M es concejal. Su nombre no importa. Como tampoco es relevante qué fuera antes o qué sea después del cargo, ni el nombre del pueblo o ciudad en el que lo desempeña. En realidad lo único importante, lo que de verdad cuenta, es lo que ahora es, y en eso no hay duda: M ejerce, actúa, se comporta y se siente concejal. Y lo que es más importante, para los otros, incluso para los que lo conocen desde hace tiempo, su vida anterior también se ha desdibujado en el oropel de la dignidad política hasta el punto de no poderse concebir la una sin la otra.
M es un político de firmes convicciones, un hombre con una labor que realizar: dura, sacrificada, ingrata (cualquiera que lo haya escuchado podría ratificarlo), tanto que algunas veces le resulta tan pesada que está a punto de abandonar, porque en el fondo para él no hay modelo de vida más apetecible que la del hombre sencillo, trabajador y amante de los suyos, un hombre que ve caer las tardes sentado al amor del fuego con un libro en el regazo, que ve crecer a sus hijos y comparte con ellos y con su esposa su ocios domésticos y sus aficiones de ser humano corriente. Esa es la vida que a M le gustaría llevar. Pero claro, en su caso es imposible, porque para quien tiene la voluntad de servicio como motor de sus actos, para quien pone sus mayores desvelos en el bienestar de sus conciudadanos, esos placeres simples, esa vida hogareña, le están vedados. Para él el trabajo no termina nunca, las preocupaciones son su alimento cotidiano y sus ideales lo llevan siempre a realizar esfuerzos, si no inhumanos, sí mucho más allá de lo que para cualquiera sería razonable.
Por eso M sufre. Pero no, como podría pensarse a simple vista, por los ataques de sus rivales políticos, de aquellos dispuestos a utilizar cualquier artimaña para tomar al asalto el puesto que tan duramente ha conquistado. Sufre de incomprensión, de maledicencia, de la incomprensión y la maledicencia de aquellos que más se benefician de su buen hacer y su capacidad de gestión, de aquellos que propagan la injuriosa versión de que su dios es el poder y su obsesión el lujo y el dinero. Y sufre de ingratitud y de envidia, porque, como es sabido, nadie es profeta en su tierra y a la gente parece dolerle que su vecino prospere.

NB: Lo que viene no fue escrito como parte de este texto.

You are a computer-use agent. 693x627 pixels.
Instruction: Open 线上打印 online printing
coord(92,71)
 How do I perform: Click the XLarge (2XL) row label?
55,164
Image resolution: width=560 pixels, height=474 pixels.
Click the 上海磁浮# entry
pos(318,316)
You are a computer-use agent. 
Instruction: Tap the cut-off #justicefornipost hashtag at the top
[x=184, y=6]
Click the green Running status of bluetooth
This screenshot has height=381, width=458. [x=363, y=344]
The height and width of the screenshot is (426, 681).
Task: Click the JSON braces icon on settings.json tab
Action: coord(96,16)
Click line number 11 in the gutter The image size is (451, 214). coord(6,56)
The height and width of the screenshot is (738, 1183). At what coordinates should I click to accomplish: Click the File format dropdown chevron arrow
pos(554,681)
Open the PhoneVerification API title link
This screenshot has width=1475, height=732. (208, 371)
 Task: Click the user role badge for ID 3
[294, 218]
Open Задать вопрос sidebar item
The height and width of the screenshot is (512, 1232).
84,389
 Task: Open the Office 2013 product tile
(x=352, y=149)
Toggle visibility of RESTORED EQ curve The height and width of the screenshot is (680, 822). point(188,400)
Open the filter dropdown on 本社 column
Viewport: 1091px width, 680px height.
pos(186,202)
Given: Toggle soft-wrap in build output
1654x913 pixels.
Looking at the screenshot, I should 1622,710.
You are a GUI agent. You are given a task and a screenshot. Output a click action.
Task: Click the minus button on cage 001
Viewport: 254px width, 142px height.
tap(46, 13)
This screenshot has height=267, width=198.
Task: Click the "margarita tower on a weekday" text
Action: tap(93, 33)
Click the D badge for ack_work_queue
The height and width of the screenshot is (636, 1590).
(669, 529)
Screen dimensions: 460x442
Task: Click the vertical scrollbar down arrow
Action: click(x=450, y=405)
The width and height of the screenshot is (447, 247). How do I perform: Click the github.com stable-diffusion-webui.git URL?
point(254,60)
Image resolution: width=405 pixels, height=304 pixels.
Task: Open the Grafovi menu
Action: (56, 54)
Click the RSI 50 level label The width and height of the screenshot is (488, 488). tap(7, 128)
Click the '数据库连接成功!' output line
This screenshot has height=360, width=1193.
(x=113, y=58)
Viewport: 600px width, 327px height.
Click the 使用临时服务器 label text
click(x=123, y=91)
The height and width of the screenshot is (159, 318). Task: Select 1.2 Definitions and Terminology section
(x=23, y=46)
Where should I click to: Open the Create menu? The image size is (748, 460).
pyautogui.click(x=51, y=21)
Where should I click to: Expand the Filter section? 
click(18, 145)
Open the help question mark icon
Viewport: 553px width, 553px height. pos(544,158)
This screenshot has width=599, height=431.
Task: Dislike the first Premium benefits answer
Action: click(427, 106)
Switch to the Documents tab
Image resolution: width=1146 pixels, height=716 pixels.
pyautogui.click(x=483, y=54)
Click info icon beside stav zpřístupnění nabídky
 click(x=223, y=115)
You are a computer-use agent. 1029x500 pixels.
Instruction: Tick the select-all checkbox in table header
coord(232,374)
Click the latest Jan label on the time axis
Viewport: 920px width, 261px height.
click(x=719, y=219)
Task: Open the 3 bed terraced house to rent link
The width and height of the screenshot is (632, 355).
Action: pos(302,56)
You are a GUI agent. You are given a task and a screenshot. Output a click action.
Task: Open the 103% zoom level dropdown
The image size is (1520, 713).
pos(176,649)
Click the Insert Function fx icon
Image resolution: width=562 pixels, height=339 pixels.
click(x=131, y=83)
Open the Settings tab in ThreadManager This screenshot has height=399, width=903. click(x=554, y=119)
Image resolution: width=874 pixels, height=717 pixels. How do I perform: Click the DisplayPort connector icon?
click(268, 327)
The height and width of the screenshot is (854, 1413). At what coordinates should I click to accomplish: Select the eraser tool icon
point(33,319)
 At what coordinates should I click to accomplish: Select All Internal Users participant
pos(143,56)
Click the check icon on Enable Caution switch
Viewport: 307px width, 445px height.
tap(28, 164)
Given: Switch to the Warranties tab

Si su patrimonio ha crecido desde que está en el cargo ¿acaso no es fruto de su trabajo?, que recibe regalos y agasajos ¿no ha sido en agradecimiento por sus buenas gestiones?, y si ha habido comisiones o sobres o maletines ¿quién ha corrido los riesgos, para quién han sido los sinsabores y las presiones?, y sobre todo ¿acaso otro en su lugar no hubiera hecho lo mismo? ¡Malditos hipócritas!, ellos sí que llevan en el fondo de sus mezquinos corazones el germen de la corrupción y si no, ya se sabe, el que esté libre de pecado...
Pero la característica más definitoria de M es que no tiene rostro. Al menos no rostro humano. Al mirarlo con detenimiento uno no puede evitar que un estremecimiento gélido le recorra la columna vertebral, porque allí dónde debería encontrar los rasgos propios de cualquier hombre (imperfectos pero cercanos en su imperfección, vulgares pero con la ternura de lo que nos es propio) sólo hay una máscara. Fina, costosa, conseguida, es verdad, pero máscara al fin. Una de esas prótesis de alta tecnología que parecen reales pero que sólo sirven para ocultar las facciones deformes de quien ha sufrido un terrible accidente o de quien envejece de avaricia o de quien se consume en la depravación y la vileza. La suya, la de M, es una máscara de sempiterna sonrisa, que adula con los ojos, que intenta expresar a un tiempo bondad y comprensión, seguridad y cordialidad, cercanía y prestancia; pero que, como todo lo artificial, no puede evitar la rigidez y la impostura, el doblez y la falsedad. Sin embargo, lo que hace diferente a la máscara de M de cualquier otra es que no tiene un origen externo a él ni, por lo tanto, le ha sido injertada por las hábiles manos de ningún eminente cirujano. Por el contrario, la máscara de M tiene su origen en su interior, su sustancia se ha conformado por la acción conjunta de diversos y extraños fluidos que se han ido abriendo camino a través de los poros de su piel con cada transacción, con cada engaño, con cada traición, para terminar formando esa costra delgada y pulida que ocupa ahora el lugar donde alguna vez estuvo su rostro.
De lo que no tenemos conocimiento alguno, lo que constituye el celoso secreto que sólo él podría desvelar es qué ve M cuando se levanta en medio de la noche y a la luz de un lujoso cuarto de baño se mira al espejo y se quita la máscara.